Let $ABC$ be an original equilateral triangle with center at point $O$. Then, answer is all points $P$, satysfying at least one of three conditions $\angle APB=120^{\circ}$ or $\angle BPC=120^{\circ}$ or $\angle CPA=120^{\circ}$.

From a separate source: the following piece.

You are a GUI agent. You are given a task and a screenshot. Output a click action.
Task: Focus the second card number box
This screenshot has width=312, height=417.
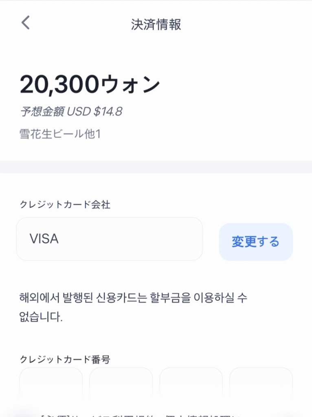point(121,385)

Denote distance from $P$ to line $\ell$ as $\rho(P,\ell)$. Suppose that $\rho^2(P,AB)=\rho(P,AC)\rho(P,BC)$. We will prove that $\angle APB = 120^{\circ}$. Since $AB=AC=BC$ we conclude that $S^2_{APB}=S_{APC}S_{BPC}$. Let $A_1=AP~\cap~BC$ and $B_1=BP~\cap~AC$. Observe that $\frac{BA_1}{CA_1}=\frac{S_{APB}}{S_{APC}}$ and $\frac{AB_1}{CB_1}=\frac{S_{APB}}{S_{BPC}}$. Hence, $\frac{BA_1}{CA_1}=\frac{CB_1}{AB_1}$. From this we get $BA_1=CB_1$ and $A_1C=B_1A$. Therefore $\angle APB=120^{\circ}$. For such points equality $\rho^2(P,AB)=\rho(P,AC)\rho(P,BC)$ can easy proved.